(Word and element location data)
━━━

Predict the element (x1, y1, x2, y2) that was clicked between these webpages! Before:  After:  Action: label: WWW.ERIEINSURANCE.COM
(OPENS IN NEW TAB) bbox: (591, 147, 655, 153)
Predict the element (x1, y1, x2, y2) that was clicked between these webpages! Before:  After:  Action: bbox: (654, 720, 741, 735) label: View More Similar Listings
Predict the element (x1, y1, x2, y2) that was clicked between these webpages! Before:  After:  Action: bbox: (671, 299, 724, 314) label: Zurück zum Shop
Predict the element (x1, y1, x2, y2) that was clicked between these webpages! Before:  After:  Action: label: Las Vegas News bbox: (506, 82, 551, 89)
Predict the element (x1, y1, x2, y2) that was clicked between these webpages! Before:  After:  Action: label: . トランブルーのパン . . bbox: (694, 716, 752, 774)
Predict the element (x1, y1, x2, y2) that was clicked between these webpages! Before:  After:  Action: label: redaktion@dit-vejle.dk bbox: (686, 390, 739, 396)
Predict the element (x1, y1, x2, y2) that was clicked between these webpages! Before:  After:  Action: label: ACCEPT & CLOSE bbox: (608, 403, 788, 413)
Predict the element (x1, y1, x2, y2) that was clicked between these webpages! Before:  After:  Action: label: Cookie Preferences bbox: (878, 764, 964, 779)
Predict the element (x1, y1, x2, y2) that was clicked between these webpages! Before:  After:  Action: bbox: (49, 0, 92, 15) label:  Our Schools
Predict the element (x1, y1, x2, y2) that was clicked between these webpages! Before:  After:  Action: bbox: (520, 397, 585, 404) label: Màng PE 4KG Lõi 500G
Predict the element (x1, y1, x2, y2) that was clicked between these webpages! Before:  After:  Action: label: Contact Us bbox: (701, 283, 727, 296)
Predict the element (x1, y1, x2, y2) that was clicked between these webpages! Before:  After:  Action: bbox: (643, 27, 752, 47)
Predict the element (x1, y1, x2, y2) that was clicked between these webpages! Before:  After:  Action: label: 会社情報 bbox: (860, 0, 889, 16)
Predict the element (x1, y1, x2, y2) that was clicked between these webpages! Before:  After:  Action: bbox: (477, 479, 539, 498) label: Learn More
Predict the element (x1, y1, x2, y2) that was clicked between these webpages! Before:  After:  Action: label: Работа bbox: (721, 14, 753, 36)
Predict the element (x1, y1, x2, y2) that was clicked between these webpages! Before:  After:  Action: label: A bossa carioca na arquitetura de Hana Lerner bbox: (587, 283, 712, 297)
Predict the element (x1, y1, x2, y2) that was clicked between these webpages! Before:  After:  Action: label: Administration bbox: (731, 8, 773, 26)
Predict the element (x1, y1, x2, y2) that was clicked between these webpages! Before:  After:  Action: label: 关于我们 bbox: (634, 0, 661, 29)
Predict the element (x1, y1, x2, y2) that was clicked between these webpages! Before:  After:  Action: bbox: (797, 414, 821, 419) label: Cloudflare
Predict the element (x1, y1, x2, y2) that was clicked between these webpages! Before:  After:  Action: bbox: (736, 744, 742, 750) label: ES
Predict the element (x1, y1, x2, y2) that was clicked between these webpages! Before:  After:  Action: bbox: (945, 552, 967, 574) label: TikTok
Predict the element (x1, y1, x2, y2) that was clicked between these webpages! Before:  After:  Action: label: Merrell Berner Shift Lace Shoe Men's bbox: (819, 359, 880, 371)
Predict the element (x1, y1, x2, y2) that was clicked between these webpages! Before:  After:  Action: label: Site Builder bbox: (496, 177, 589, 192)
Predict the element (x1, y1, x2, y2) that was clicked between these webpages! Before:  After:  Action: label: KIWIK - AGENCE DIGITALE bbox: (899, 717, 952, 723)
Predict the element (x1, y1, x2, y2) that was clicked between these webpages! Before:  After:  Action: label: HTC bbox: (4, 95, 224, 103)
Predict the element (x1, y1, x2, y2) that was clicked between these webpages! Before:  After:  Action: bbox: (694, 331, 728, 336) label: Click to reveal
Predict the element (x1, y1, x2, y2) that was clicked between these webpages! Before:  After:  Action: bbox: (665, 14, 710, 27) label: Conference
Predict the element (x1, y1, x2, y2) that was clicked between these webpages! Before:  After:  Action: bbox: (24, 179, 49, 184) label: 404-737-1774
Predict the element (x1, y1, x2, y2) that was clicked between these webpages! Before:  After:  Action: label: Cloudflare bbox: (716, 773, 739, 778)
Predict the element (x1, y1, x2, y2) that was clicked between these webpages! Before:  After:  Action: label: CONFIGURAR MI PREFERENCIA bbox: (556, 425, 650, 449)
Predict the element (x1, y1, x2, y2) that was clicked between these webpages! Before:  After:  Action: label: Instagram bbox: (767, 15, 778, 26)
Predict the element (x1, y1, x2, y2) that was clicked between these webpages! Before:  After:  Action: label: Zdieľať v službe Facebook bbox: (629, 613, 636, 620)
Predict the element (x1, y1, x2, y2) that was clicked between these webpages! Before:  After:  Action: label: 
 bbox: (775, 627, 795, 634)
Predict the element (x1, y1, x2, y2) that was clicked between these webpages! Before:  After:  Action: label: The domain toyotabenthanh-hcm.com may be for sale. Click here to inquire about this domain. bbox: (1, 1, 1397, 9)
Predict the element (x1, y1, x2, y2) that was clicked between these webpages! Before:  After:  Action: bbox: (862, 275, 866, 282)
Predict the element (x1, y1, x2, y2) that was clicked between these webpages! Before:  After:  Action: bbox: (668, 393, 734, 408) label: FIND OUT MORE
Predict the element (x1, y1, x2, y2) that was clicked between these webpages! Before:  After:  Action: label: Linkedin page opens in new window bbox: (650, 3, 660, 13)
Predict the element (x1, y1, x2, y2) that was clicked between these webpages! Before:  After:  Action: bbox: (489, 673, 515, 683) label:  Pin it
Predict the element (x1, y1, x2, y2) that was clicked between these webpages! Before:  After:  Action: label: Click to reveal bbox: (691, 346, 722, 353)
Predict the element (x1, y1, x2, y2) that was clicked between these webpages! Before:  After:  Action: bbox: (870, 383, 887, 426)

━━━

- **EXERCISE DESCRIPTION**
Copy every one of the entries above, line for line, without altering a single character.

- **RESPONSE**
Predict the element (x1, y1, x2, y2) that was clicked between these webpages! Before:  After:  Action: label: WWW.ERIEINSURANCE.COM
(OPENS IN NEW TAB) bbox: (591, 147, 655, 153)
Predict the element (x1, y1, x2, y2) that was clicked between these webpages! Before:  After:  Action: bbox: (654, 720, 741, 735) label: View More Similar Listings
Predict the element (x1, y1, x2, y2) that was clicked between these webpages! Before:  After:  Action: bbox: (671, 299, 724, 314) label: Zurück zum Shop
Predict the element (x1, y1, x2, y2) that was clicked between these webpages! Before:  After:  Action: label: Las Vegas News bbox: (506, 82, 551, 89)
Predict the element (x1, y1, x2, y2) that was clicked between these webpages! Before:  After:  Action: label: . トランブルーのパン . . bbox: (694, 716, 752, 774)
Predict the element (x1, y1, x2, y2) that was clicked between these webpages! Before:  After:  Action: label: redaktion@dit-vejle.dk bbox: (686, 390, 739, 396)
Predict the element (x1, y1, x2, y2) that was clicked between these webpages! Before:  After:  Action: label: ACCEPT & CLOSE bbox: (608, 403, 788, 413)
Predict the element (x1, y1, x2, y2) that was clicked between these webpages! Before:  After:  Action: label: Cookie Preferences bbox: (878, 764, 964, 779)
Predict the element (x1, y1, x2, y2) that was clicked between these webpages! Before:  After:  Action: bbox: (49, 0, 92, 15) label:  Our Schools
Predict the element (x1, y1, x2, y2) that was clicked between these webpages! Before:  After:  Action: bbox: (520, 397, 585, 404) label: Màng PE 4KG Lõi 500G
Predict the element (x1, y1, x2, y2) that was clicked between these webpages! Before:  After:  Action: label: Contact Us bbox: (701, 283, 727, 296)
Predict the element (x1, y1, x2, y2) that was clicked between these webpages! Before:  After:  Action: bbox: (643, 27, 752, 47)
Predict the element (x1, y1, x2, y2) that was clicked between these webpages! Before:  After:  Action: label: 会社情報 bbox: (860, 0, 889, 16)
Predict the element (x1, y1, x2, y2) that was clicked between these webpages! Before:  After:  Action: bbox: (477, 479, 539, 498) label: Learn More
Predict the element (x1, y1, x2, y2) that was clicked between these webpages! Before:  After:  Action: label: Работа bbox: (721, 14, 753, 36)
Predict the element (x1, y1, x2, y2) that was clicked between these webpages! Before:  After:  Action: label: A bossa carioca na arquitetura de Hana Lerner bbox: (587, 283, 712, 297)
Predict the element (x1, y1, x2, y2) that was clicked between these webpages! Before:  After:  Action: label: Administration bbox: (731, 8, 773, 26)
Predict the element (x1, y1, x2, y2) that was clicked between these webpages! Before:  After:  Action: label: 关于我们 bbox: (634, 0, 661, 29)
Predict the element (x1, y1, x2, y2) that was clicked between these webpages! Before:  After:  Action: bbox: (797, 414, 821, 419) label: Cloudflare
Predict the element (x1, y1, x2, y2) that was clicked between these webpages! Before:  After:  Action: bbox: (736, 744, 742, 750) label: ES
Predict the element (x1, y1, x2, y2) that was clicked between these webpages! Before:  After:  Action: bbox: (945, 552, 967, 574) label: TikTok
Predict the element (x1, y1, x2, y2) that was clicked between these webpages! Before:  After:  Action: label: Merrell Berner Shift Lace Shoe Men's bbox: (819, 359, 880, 371)
Predict the element (x1, y1, x2, y2) that was clicked between these webpages! Before:  After:  Action: label: Site Builder bbox: (496, 177, 589, 192)
Predict the element (x1, y1, x2, y2) that was clicked between these webpages! Before:  After:  Action: label: KIWIK - AGENCE DIGITALE bbox: (899, 717, 952, 723)
Predict the element (x1, y1, x2, y2) that was clicked between these webpages! Before:  After:  Action: label: HTC bbox: (4, 95, 224, 103)
Predict the element (x1, y1, x2, y2) that was clicked between these webpages! Before:  After:  Action: bbox: (694, 331, 728, 336) label: Click to reveal
Predict the element (x1, y1, x2, y2) that was clicked between these webpages! Before:  After:  Action: bbox: (665, 14, 710, 27) label: Conference
Predict the element (x1, y1, x2, y2) that was clicked between these webpages! Before:  After:  Action: bbox: (24, 179, 49, 184) label: 404-737-1774
Predict the element (x1, y1, x2, y2) that was clicked between these webpages! Before:  After:  Action: label: Cloudflare bbox: (716, 773, 739, 778)
Predict the element (x1, y1, x2, y2) that was clicked between these webpages! Before:  After:  Action: label: CONFIGURAR MI PREFERENCIA bbox: (556, 425, 650, 449)
Predict the element (x1, y1, x2, y2) that was clicked between these webpages! Before:  After:  Action: label: Instagram bbox: (767, 15, 778, 26)
Predict the element (x1, y1, x2, y2) that was clicked between these webpages! Before:  After:  Action: label: Zdieľať v službe Facebook bbox: (629, 613, 636, 620)
Predict the element (x1, y1, x2, y2) that was clicked between these webpages! Before:  After:  Action: label: 
 bbox: (775, 627, 795, 634)
Predict the element (x1, y1, x2, y2) that was clicked between these webpages! Before:  After:  Action: label: The domain toyotabenthanh-hcm.com may be for sale. Click here to inquire about this domain. bbox: (1, 1, 1397, 9)
Predict the element (x1, y1, x2, y2) that was clicked between these webpages! Before:  After:  Action: bbox: (862, 275, 866, 282)
Predict the element (x1, y1, x2, y2) that was clicked between these webpages! Before:  After:  Action: bbox: (668, 393, 734, 408) label: FIND OUT MORE
Predict the element (x1, y1, x2, y2) that was clicked between these webpages! Before:  After:  Action: label: Linkedin page opens in new window bbox: (650, 3, 660, 13)
Predict the element (x1, y1, x2, y2) that was clicked between these webpages! Before:  After:  Action: bbox: (489, 673, 515, 683) label:  Pin it
Predict the element (x1, y1, x2, y2) that was clicked between these webpages! Before:  After:  Action: label: Click to reveal bbox: (691, 346, 722, 353)
Predict the element (x1, y1, x2, y2) that was clicked between these webpages! Before:  After:  Action: bbox: (870, 383, 887, 426)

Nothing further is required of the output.